I’ve been running training sessions for my latest model for roughly two months now and just getting frustrated. Progress is extremely slow, as the model is still infantile in its ability to play Gomoku.
Looking at my adventures with Connect 4, the main things I learned are:
- Smaller training sets are fine as they are quickly swapped out with higher quality data as the model learns to play
- Larger / more complex models play better, but there’s a quick drop off in ROI beyond a certain point
Because of that, I’ve been playing a single model against itself, with one of the players adding a touch of random variability, in 50 game matches. Even so, each set takes 3 hours to perform. After two months of such training, the model is still frustratingly unable to perform basic actions like making a winning move or block mine.
I’ve decided to take a page out of Google’s playbook with their recent AlphaGo Zero implementation.
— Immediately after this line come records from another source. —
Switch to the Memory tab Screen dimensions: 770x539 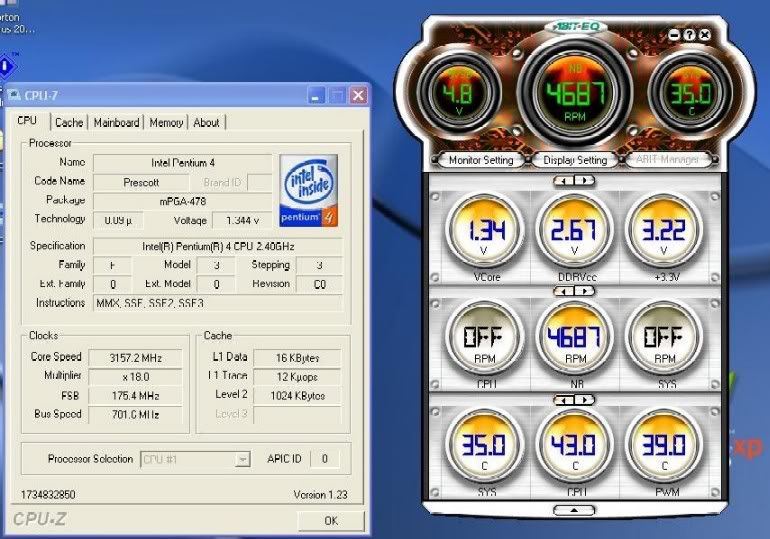pyautogui.click(x=166, y=122)
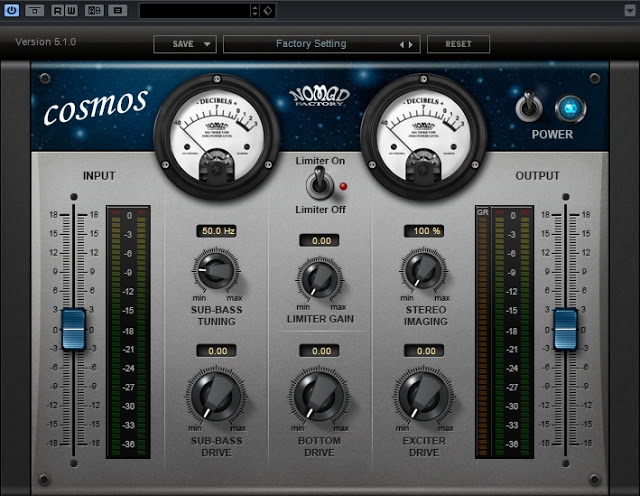Click the diamond preset icon
Screen dimensions: 640x496
tap(269, 11)
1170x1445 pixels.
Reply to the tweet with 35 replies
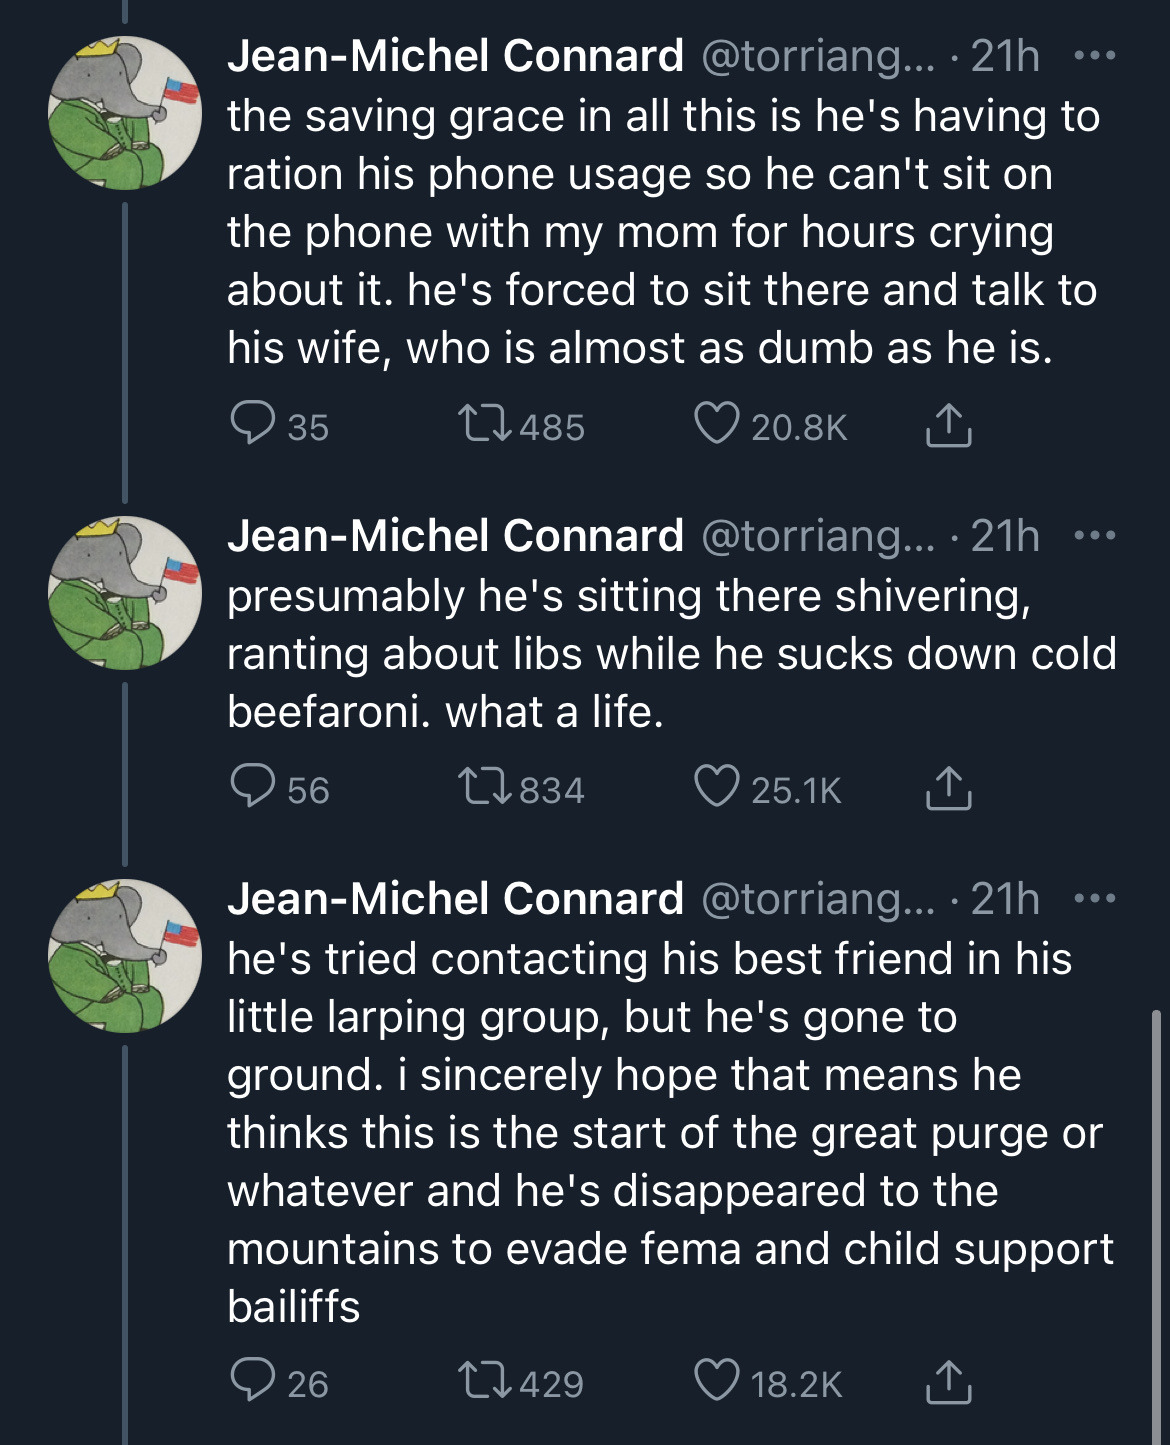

They played two separate instances against each other and learned from each and every game played, with tremendous results (learning to beat the best human players).
So on my laptop, I’ll set up two separate models and play them against each other. Every round will consist of a pair of games with each model playing once as both white and black. The game will be added to a single database that will grow over time. In order to manage the size of the data, I’m also not going to shift it over the board, meaning I’ll have a lot less training data, so sessions should complete more quickly at the cost of generalization. We’ll see how this does over the next few weeks.